A Copa das improbabilidades. Seria uma boa definição para a edição disputada em 2006, na Alemanha. A seleção mais vistosa da época acabou eliminada enquanto um de seus protagonistas ajeitava o meião, o candidato a craque do torneio se aposentou do futebol dando uma cabeçada no peito do zagueiro adversário e o país envolto em escândalo nacional de manipulação de arbitragem ficou com a taça após ganhar sua primeira decisão por pênaltis na história dos Mundiais.

Depois do título da Copa dos Confederações no ano anterior, com direito à goleada por 4 a 1 sobre a Argentina na decisão, tendo estrelas mundiais do calibre de Ronaldinho Gaúcho e Kaká no auge, alguns astros ainda com lenha para queimar, a exemplo de Cafu, Roberto Carlos e Ronaldo Fenômeno, além de diversos “coadjuvantes” de luxo (Robinho, Adriano e Juninho Pernambucano, entre outros), o Brasil pisou em solo alemão carregado de favoritismo.

A campanha sem sustos, com quatro vitórias (Croácia, Austrália, Japão e Gana), pavimentou um caminho tranquilo até as quartas, quando se deparou com uma França já sem o brilho do time campeão mundial de 1998 e um Zidane prestes a se aposentar. Os franceses haviam feito uma primeira fase sofrível, com empates diante de Suíça e Coreia do Sul e vitória por apenas 2 a 0 sobre a modesta seleção de Togo. Nas oitavas, despacharam o embrião do que viria a ser a Espanha multicampeã dos anos seguintes, uma Fúria ainda imatura.
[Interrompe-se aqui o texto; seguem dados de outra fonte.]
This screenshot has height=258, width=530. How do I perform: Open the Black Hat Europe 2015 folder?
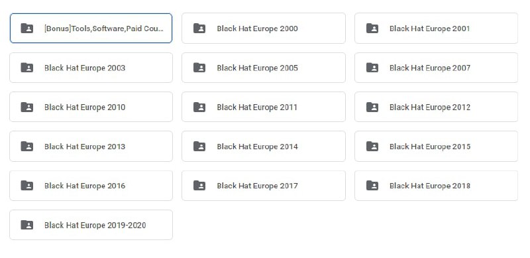[x=436, y=147]
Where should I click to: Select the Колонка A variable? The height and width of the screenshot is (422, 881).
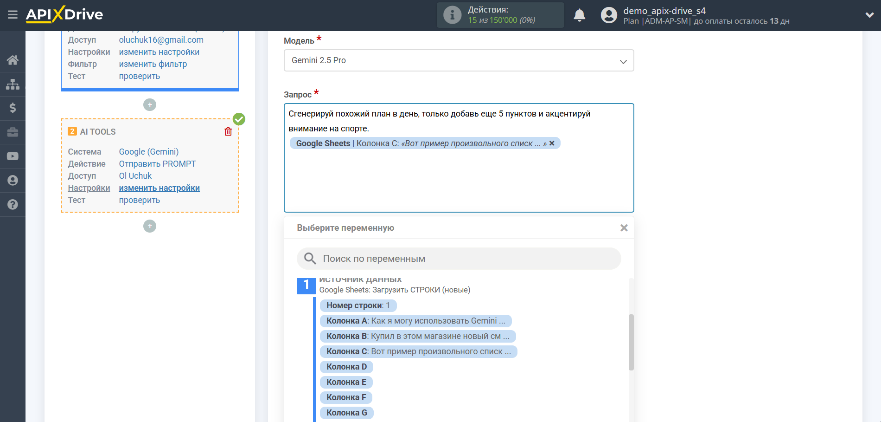[415, 321]
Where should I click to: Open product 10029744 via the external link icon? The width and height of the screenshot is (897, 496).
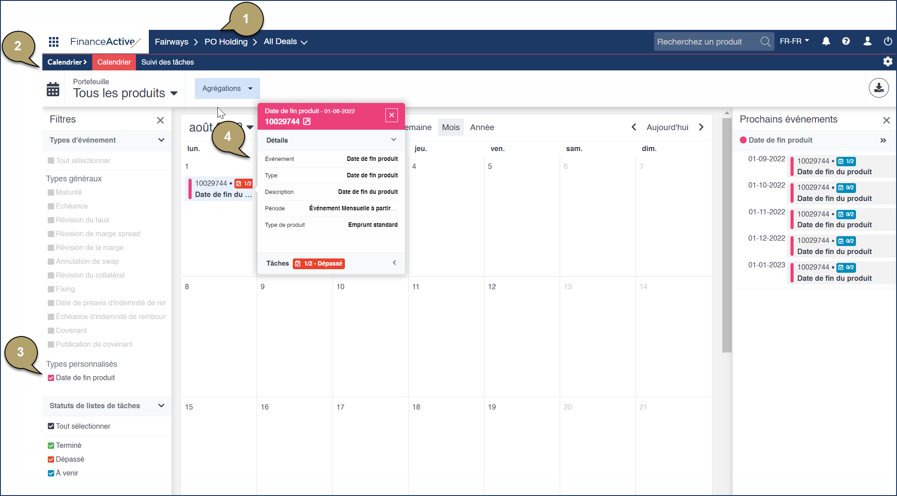pos(307,121)

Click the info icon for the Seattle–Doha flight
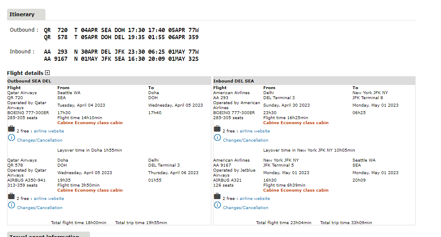11,138
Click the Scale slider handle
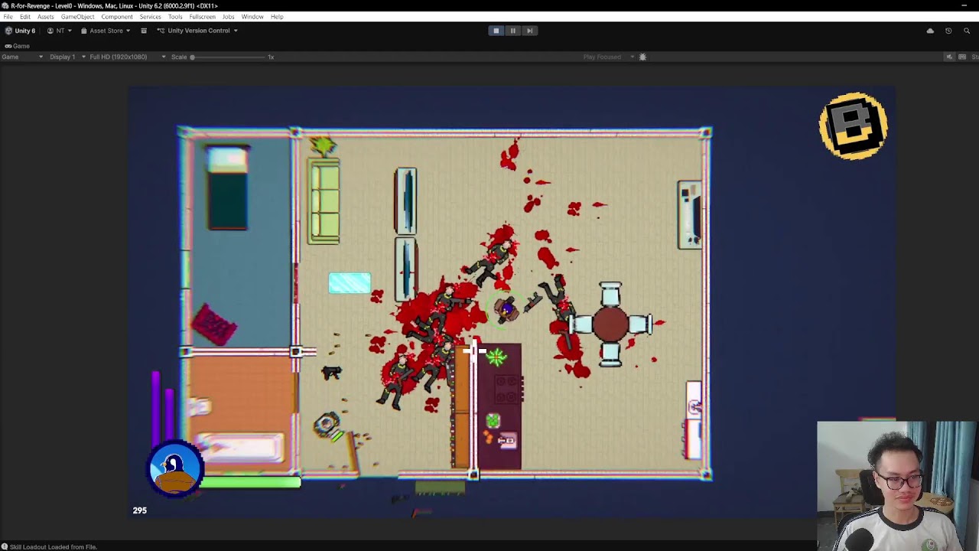 coord(192,57)
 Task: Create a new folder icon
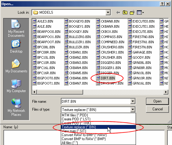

As coisas começaram a ficar esquisitas, porém, quando Zidane, até então em participação modesta para os seus padrões, desfilou chapéus e talento dos velhos tempos diante dos brasileiros, fazendo o fantasma de 98 surgir com força no Waldstadion, em Frankfurt. Aos 12 do segundo tempo, aconteceu o lance que acabaria menos lembrado pelo gol de Henry em cruzamento de Zizou e mais pelo lateral Roberto Carlos abaixado no canto da imagem da TV, arrumando o meião enquanto os franceses mandavam a bola em direção à área de Dida: 1 a 0 e fim melancólico de Copa para o time de Carlos Alberto Parreira.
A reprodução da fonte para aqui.